Hi, my name is Cat, and I spend way, way too much money on my hair. Between the keratin treatments, the highlights, and the cuts, it's not pretty -- at least, the bills aren't.
Channeling my inner Peter Lynch by investing in what I know is what has brought me to Ulta Salon, Cosmetics & Fragrance (Nasdaq: ULTA ) . This rapidly growing specialty retailer operates around 400 stores in 40 states.
It's true that a ton of retailers -- including big boys like Wal-Mart, Target, Walgreen and Nordstrom, to name just a few -- sell cosmetics. But even in this crowded market, Ulta stands out.
A 21,000-item edge over competitors
Here's the hook: Each Ulta store stocks about 21,000 different products. That's a lot of varieties of mascara, foundation, lipstick, and perfume across a wide range of price points. As both a consumer and an investor, I find this comprehensiveness appealing. It's what makes Ulta stores so unique and fun. All the brands, from the high end to the low end, are there in one place. This is great for consumers who move up or down in their brand choices, because they can still shop in the same place.
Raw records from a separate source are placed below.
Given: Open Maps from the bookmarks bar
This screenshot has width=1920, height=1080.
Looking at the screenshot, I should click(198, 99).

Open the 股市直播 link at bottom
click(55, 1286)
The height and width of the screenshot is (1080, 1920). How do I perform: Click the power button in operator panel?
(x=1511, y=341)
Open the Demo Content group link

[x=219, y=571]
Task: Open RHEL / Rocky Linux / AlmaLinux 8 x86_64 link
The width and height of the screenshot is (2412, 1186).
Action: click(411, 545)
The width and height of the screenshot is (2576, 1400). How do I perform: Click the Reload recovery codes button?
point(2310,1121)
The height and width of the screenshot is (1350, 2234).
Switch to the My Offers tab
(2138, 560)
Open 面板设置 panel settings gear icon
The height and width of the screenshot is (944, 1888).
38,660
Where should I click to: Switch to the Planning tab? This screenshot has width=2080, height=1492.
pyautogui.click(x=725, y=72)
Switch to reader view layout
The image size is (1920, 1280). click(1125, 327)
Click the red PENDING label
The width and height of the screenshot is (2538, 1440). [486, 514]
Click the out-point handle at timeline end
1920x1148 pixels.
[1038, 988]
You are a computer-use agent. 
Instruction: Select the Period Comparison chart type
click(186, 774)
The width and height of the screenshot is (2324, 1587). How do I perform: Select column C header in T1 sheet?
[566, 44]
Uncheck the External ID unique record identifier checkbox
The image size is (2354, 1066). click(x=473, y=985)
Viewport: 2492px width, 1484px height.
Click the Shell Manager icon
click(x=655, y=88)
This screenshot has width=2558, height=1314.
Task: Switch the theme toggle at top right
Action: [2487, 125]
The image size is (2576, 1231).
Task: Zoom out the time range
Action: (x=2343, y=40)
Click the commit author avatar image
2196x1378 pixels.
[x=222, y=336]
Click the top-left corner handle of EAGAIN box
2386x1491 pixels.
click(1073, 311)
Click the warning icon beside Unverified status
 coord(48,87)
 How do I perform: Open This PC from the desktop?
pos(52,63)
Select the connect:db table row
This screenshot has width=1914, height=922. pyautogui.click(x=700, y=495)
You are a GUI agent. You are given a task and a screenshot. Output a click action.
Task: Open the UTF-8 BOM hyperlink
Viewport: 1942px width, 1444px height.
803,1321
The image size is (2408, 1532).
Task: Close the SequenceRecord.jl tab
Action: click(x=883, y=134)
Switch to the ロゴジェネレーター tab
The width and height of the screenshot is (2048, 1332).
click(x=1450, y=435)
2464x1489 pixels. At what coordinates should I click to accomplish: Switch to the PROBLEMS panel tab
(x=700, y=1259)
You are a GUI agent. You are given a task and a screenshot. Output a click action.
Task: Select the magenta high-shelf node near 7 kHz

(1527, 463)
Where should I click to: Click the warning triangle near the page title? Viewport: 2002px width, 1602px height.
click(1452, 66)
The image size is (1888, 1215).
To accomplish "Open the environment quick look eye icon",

Wal-Mart (NYSE: WMT ) and Target (NYSE: TGT ) don't carry many, if any, premium brands. On the other hand, Nordstrom (NYSE: JWN ) and other department stores pretty much only stock premium brands. And it's the same case with Ulta's closest competitor, Sephora, a French chain which operates 1,000 stores in 24 countries, including in the U.S., Western Europe, and Canada. Because Sephora only stocks more expensive products (among my friends, it's known as "The Land of the $45 Eyeliner Pencil"), one isn't encouraged to linger in the stores or do much impulse buying.
And, as fun and relaxing as it can be to cruise Amazon (Nasdaq: AMZN ) on one's couch in one's favorite sweats with an extra-large glass of Pinot close by (all right, yes, I'm admitting to this sort of behavior), I'm just not likely to buy cosmetics that I can't sample first, and I believe most women are of the same disposition. The engaging nature of cosmetics purchases will likely favor Ulta Salon over Amazon in the long run as a place to buy these goods.
In short, while the cosmetics retail landscape may seem overgrown, Ulta actually has a serious competitive edge.
No, really, Ulta stores are delightful
In its latest 10-K, Ulta lays out its store strategy according to "Five E's": escape, education, entertainment, "esthetics," and empowerment. This means that customers are treated to a pleasant experience in an attractive, well-laid-out store in which the salespeople know their stuff yet don't employ high-pressure tactics to move product.
Ulta stores also contain salons, so patrons can get a haircut and manicure before or after browsing the aisles. What's more, Ulta stores are primarily located in strip malls, not in malls, making them more easily accessible.
No wonder Ulta enjoys such loyal customers. More than 8 million customers (including myself) have enrolled in its rewards program, and the company reports that these ultra-loyal customers shop with greater frequency and spend more per visit. In fact, these customers account for 50% of the chain's total sales.
Emerging leader in a $100 billion market
Apparently, I'm not the only consumer dropping loads of money on all this. Americans spend almost $100 billion in salons and on cosmetics each year. With trailing-12-month revenue of just under $2 billion and management's plans to open about 1,000 stores, this company's future looks bright.
The stock price reflects as much. Trading at 50 times earnings, Ulta's $80-ish shares aren't cheap. But when I consider how well Ulta's management is executing, how same-store sales have been growing, and the potential for Ulta to grow revenue through its website and new stores -- to say nothing of international expansion -- I'm reassured.
That's why this beauty of a stock is going on my watch list. (Brace yourself: Awful pun ahead.) Who knows? ULTA may one day be the highlight of my portfolio.